Your objective:
Copy the listing below word for word, from the line containing "Task: Cancel creating the solution interest" through the end, and leave out the pictures.

Records:

-----

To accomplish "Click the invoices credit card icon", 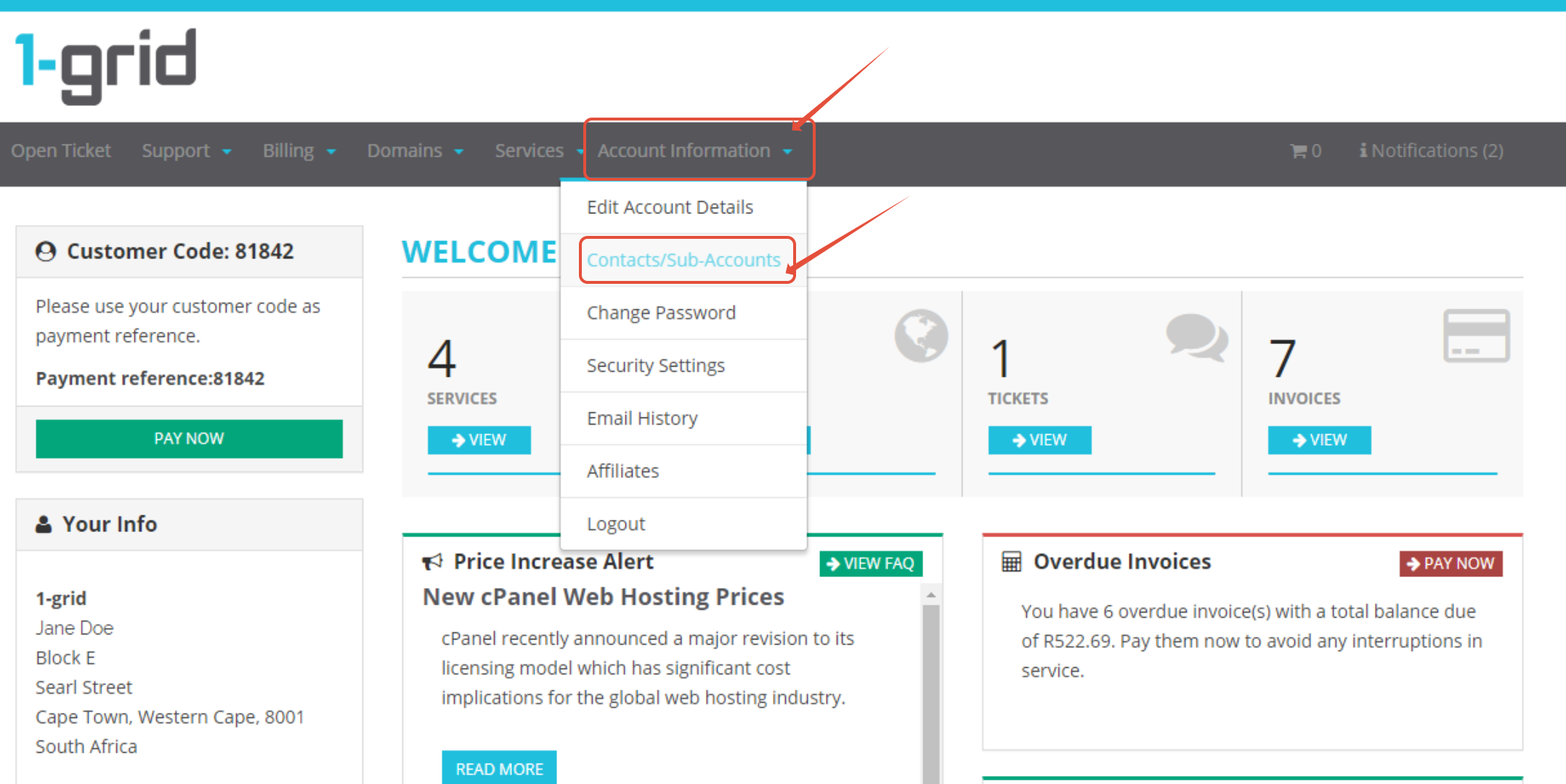I will [x=1476, y=336].
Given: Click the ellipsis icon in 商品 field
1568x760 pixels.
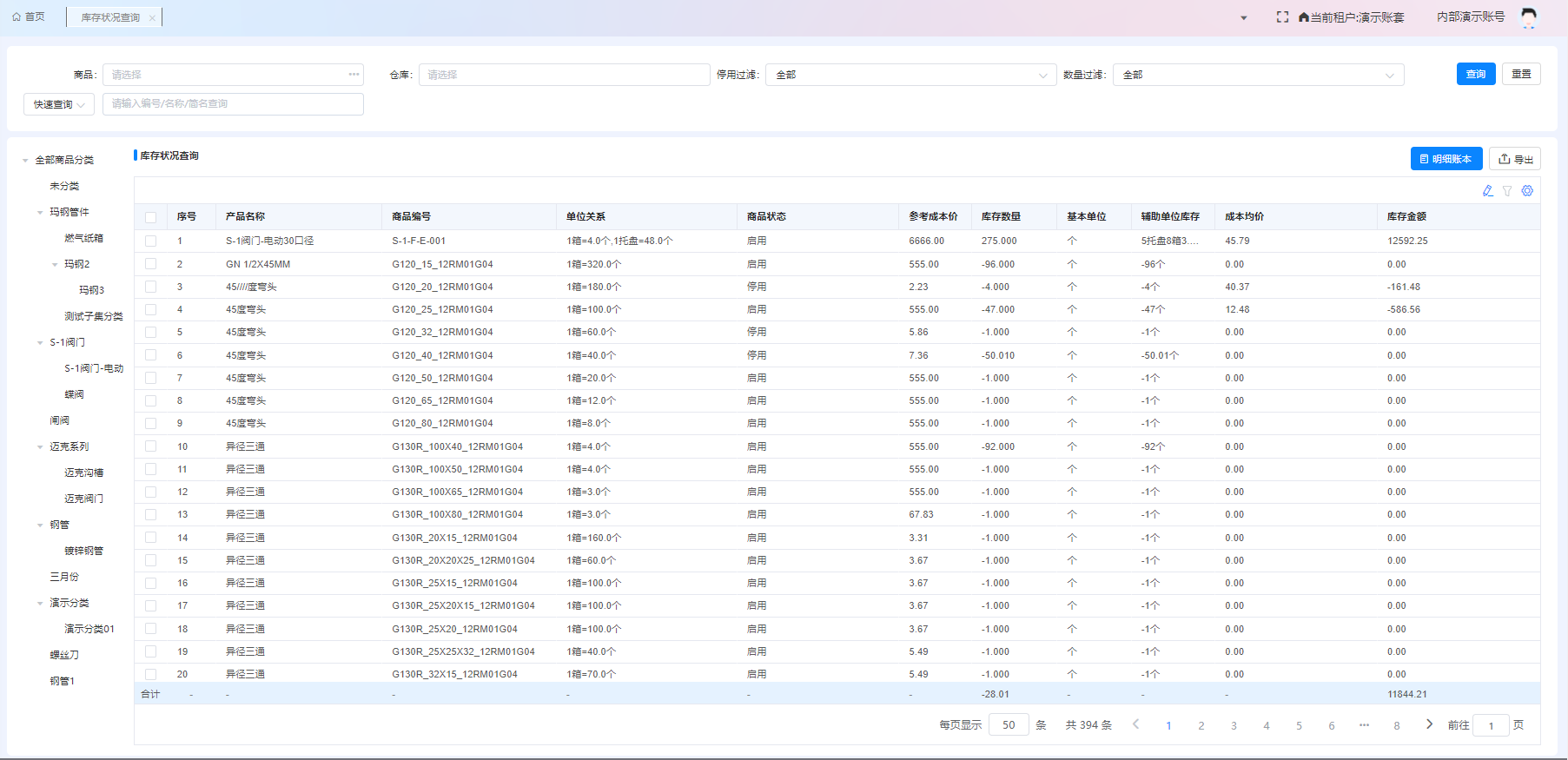Looking at the screenshot, I should pyautogui.click(x=354, y=75).
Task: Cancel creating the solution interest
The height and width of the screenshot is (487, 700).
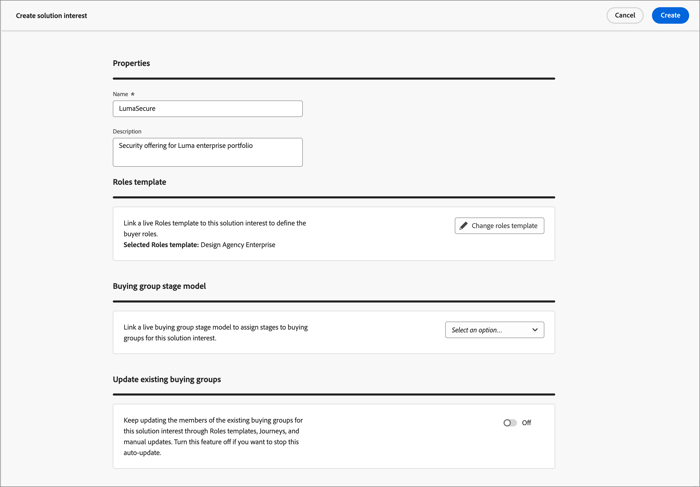Action: [625, 15]
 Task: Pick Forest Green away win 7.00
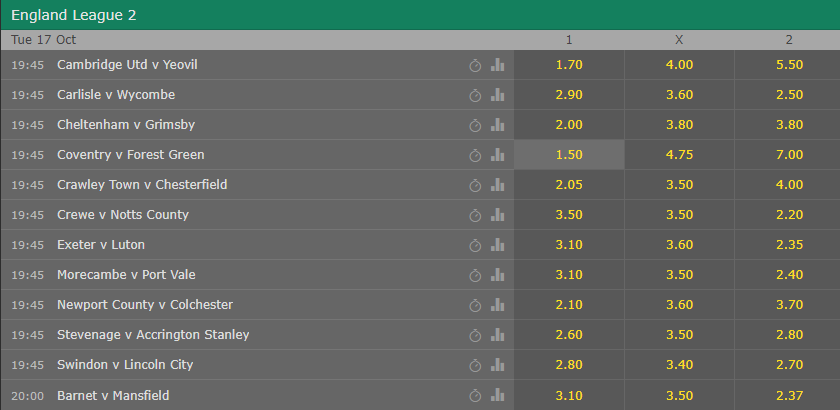tap(788, 155)
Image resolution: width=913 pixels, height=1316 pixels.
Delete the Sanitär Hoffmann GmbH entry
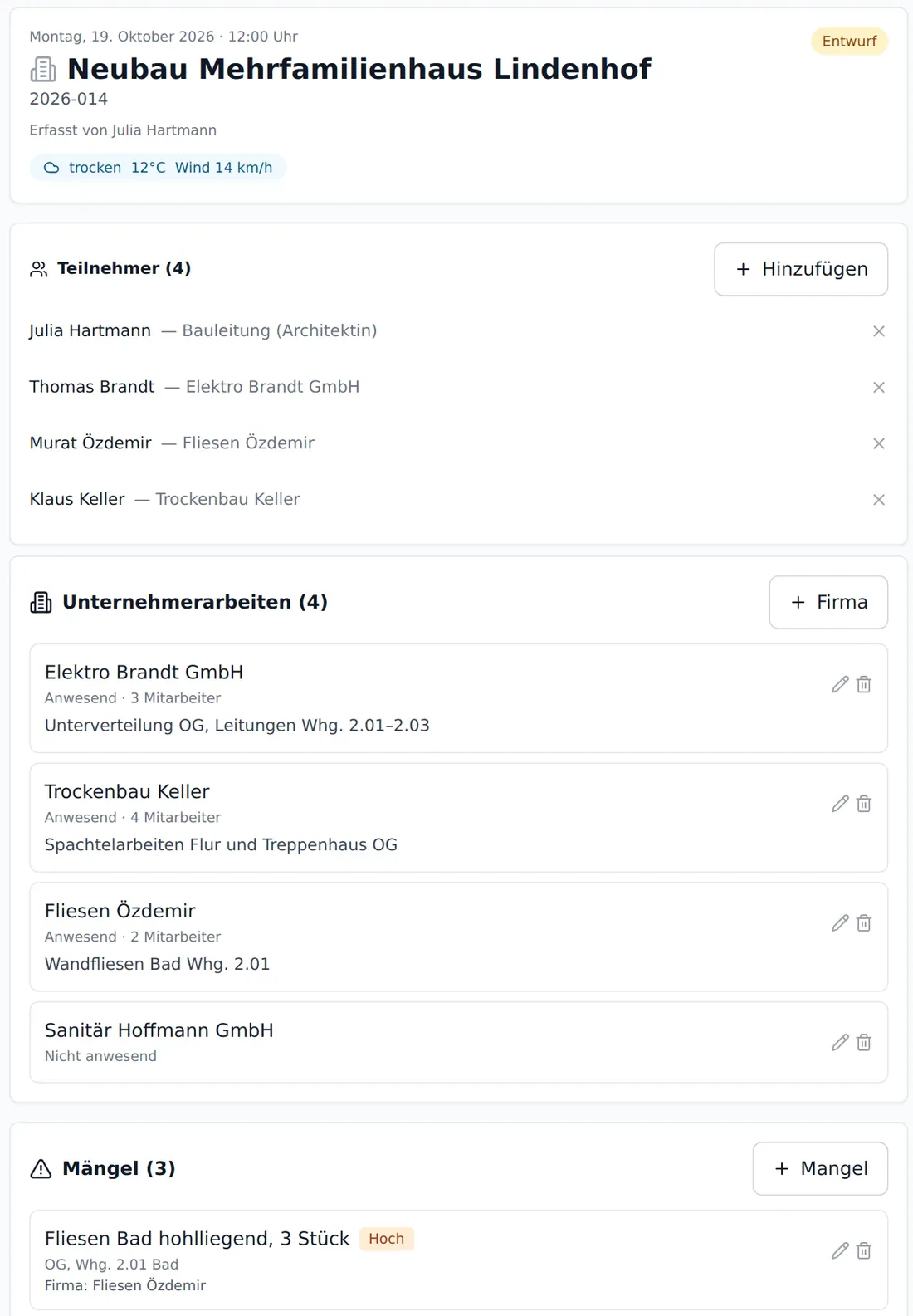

-----

Response below:
Task: Cancel creating the solution interest
The height and width of the screenshot is (487, 700).
Action: [625, 15]
 Task: Pick Forest Green away win 7.00
tap(788, 155)
Image resolution: width=913 pixels, height=1316 pixels.
Delete the Sanitär Hoffmann GmbH entry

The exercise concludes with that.